## TASK OBJECTIVE
Retype the entries word for word, from the line containing "Locate an element on the screen. The" through the end of the entries, including both ends. Leave the pictures out of your answer.

=== EXCERPTED DATA ===

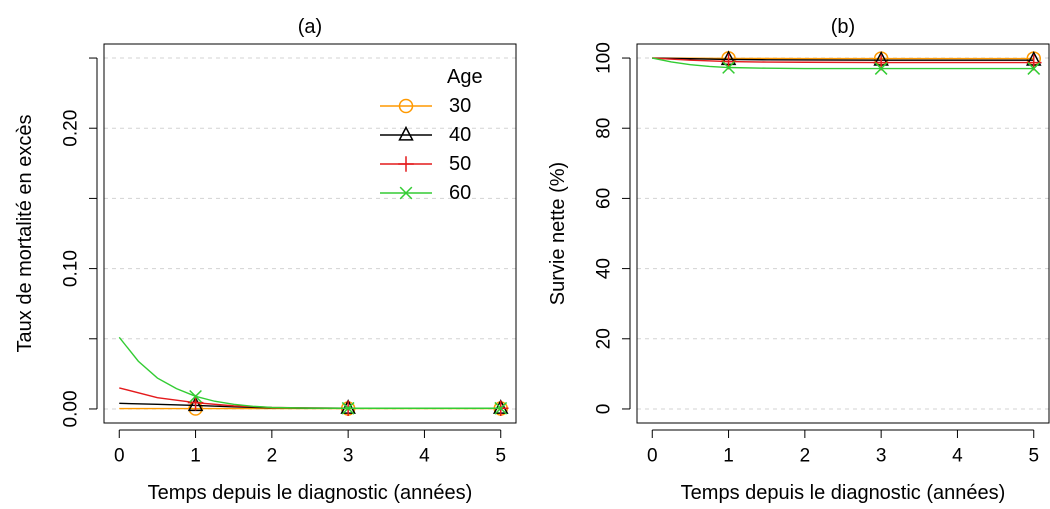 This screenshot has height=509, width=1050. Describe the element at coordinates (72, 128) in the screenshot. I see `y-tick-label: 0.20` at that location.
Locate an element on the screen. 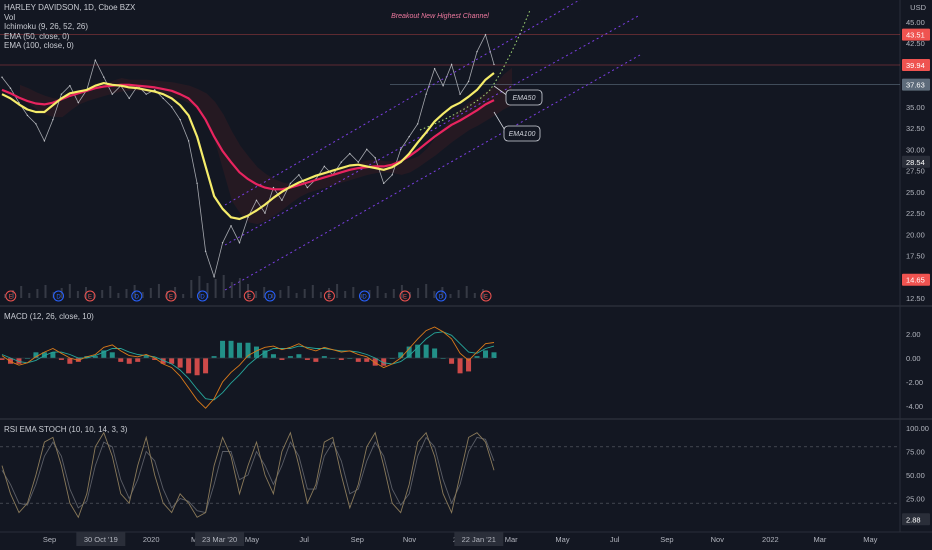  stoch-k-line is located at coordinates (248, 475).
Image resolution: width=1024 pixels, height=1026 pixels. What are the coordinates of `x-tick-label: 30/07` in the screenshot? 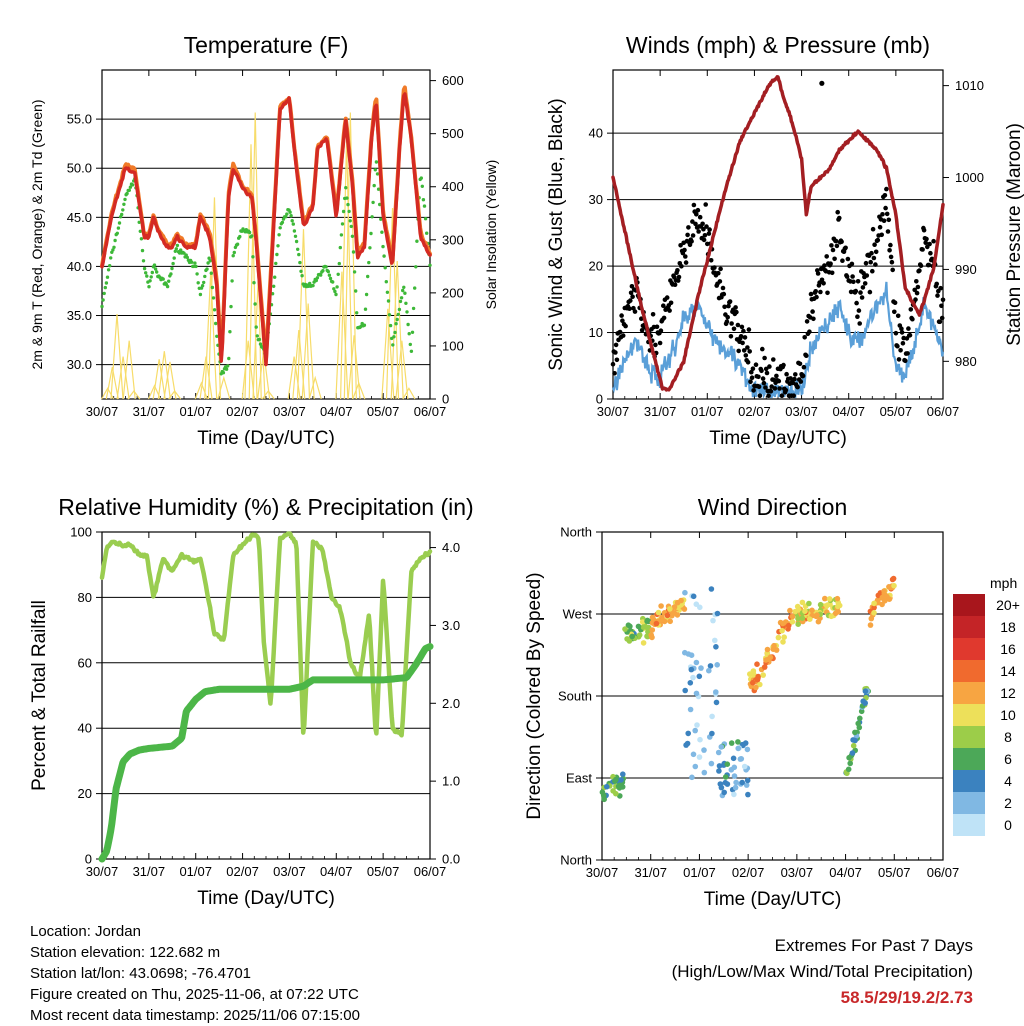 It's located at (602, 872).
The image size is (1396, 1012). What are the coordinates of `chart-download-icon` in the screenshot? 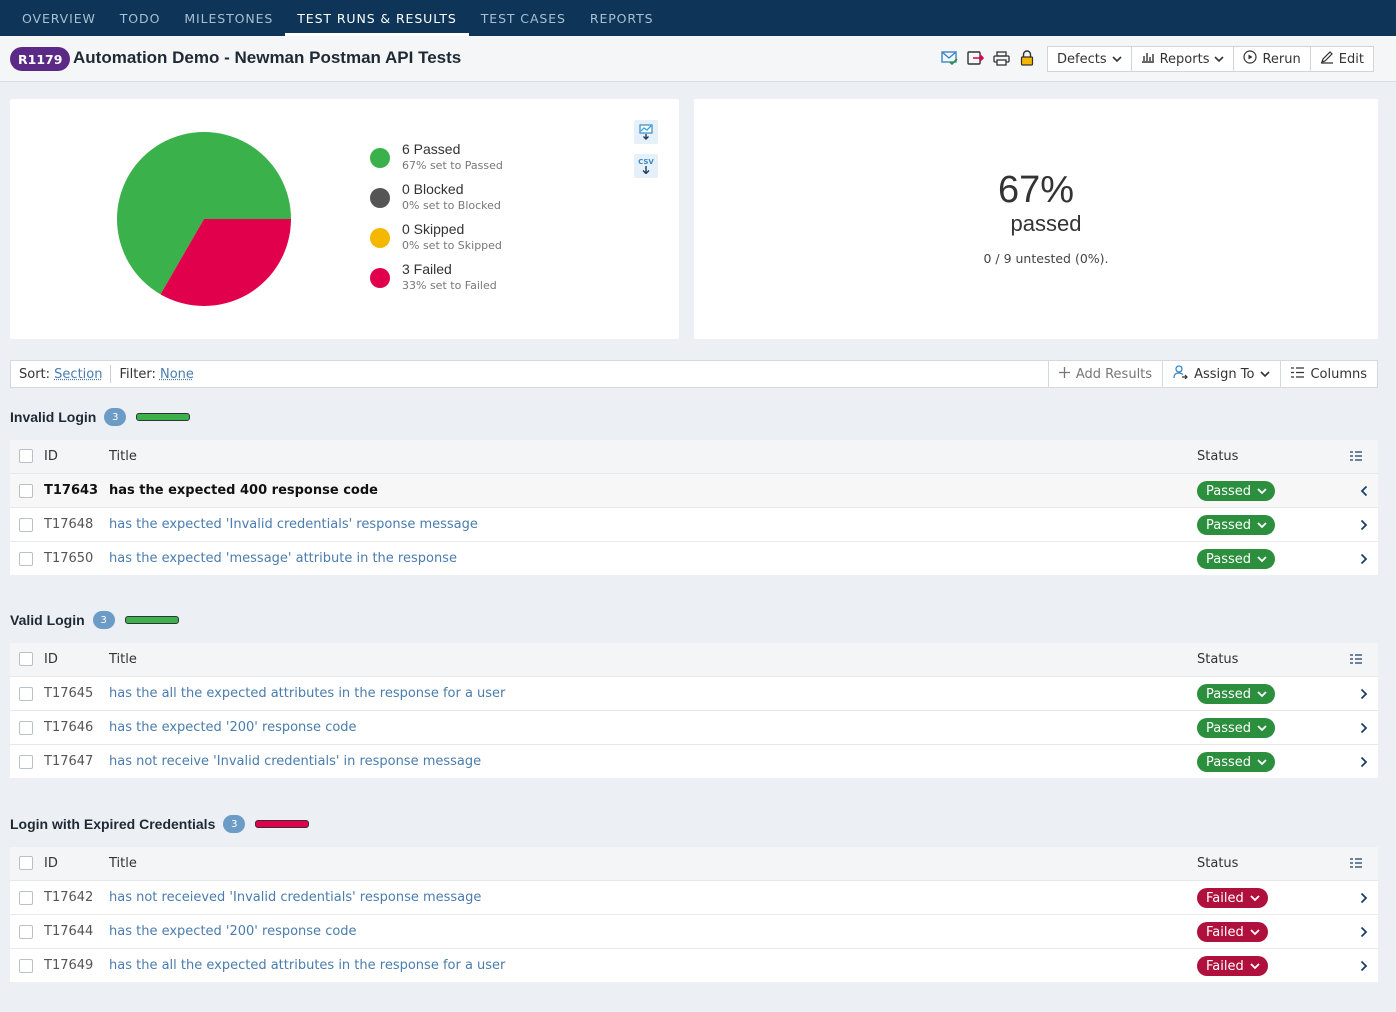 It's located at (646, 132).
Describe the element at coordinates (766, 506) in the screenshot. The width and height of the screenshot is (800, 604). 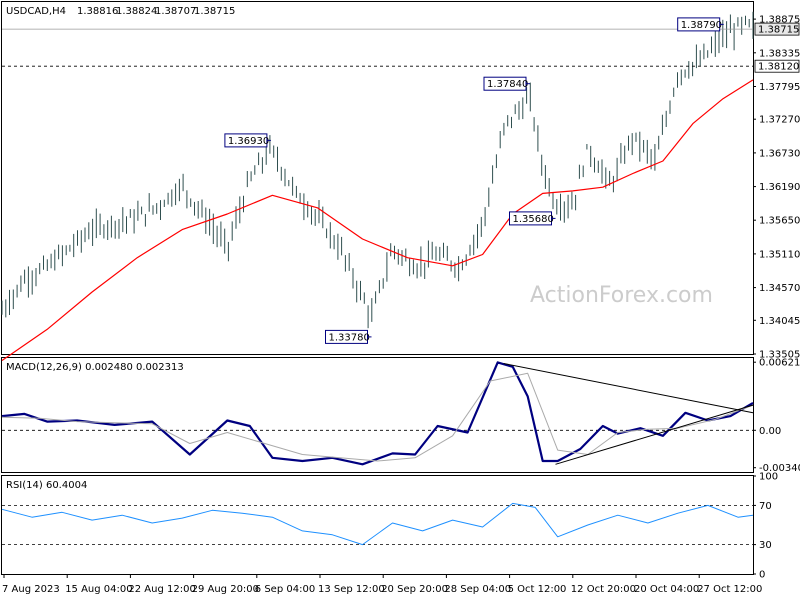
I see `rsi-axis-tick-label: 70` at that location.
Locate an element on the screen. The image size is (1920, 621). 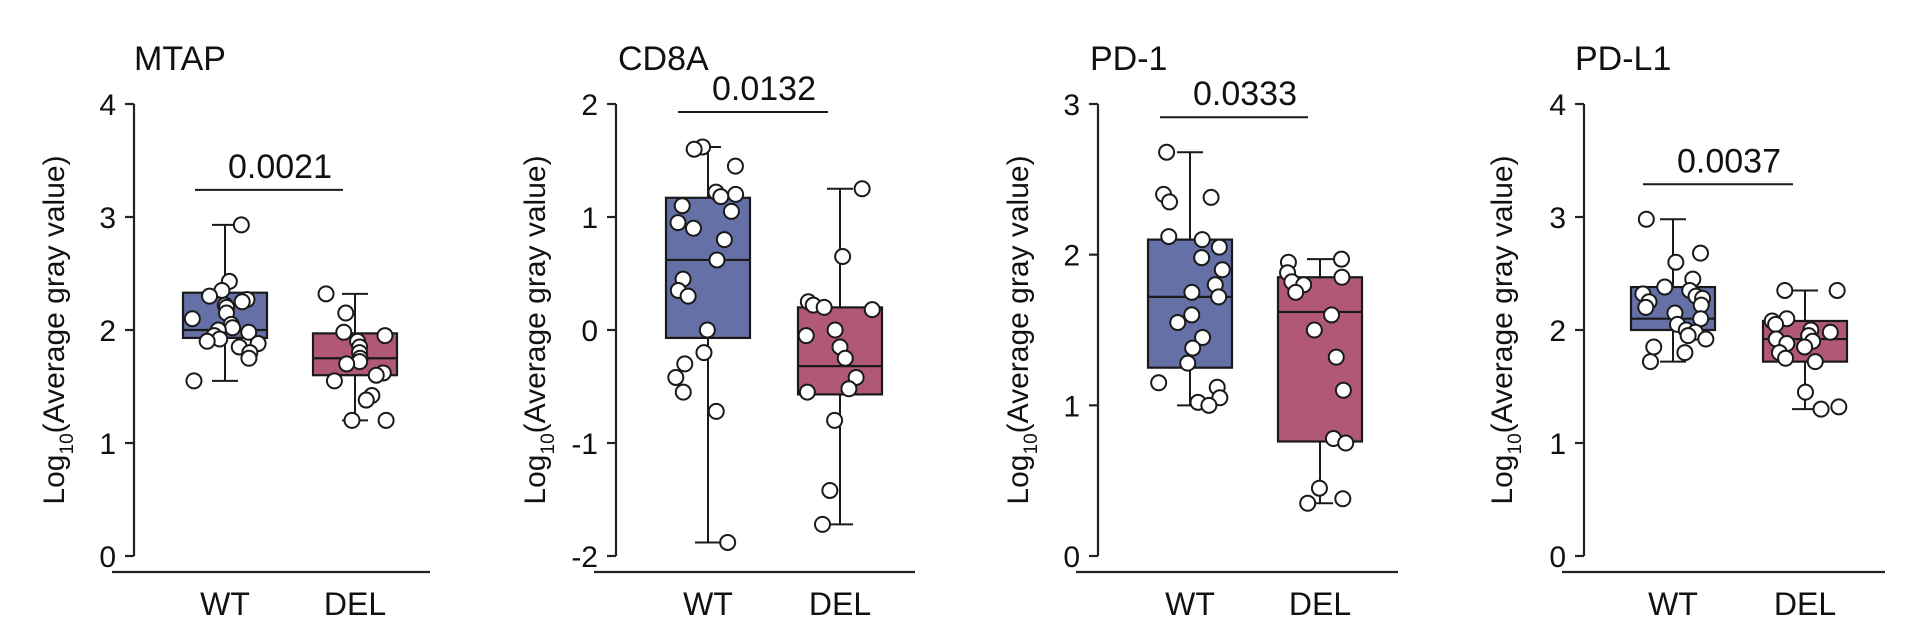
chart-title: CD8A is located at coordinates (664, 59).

===

## ANSWER BOX
Locate an element on the screen. The image size is (1920, 621). 
chart-title: CD8A is located at coordinates (664, 59).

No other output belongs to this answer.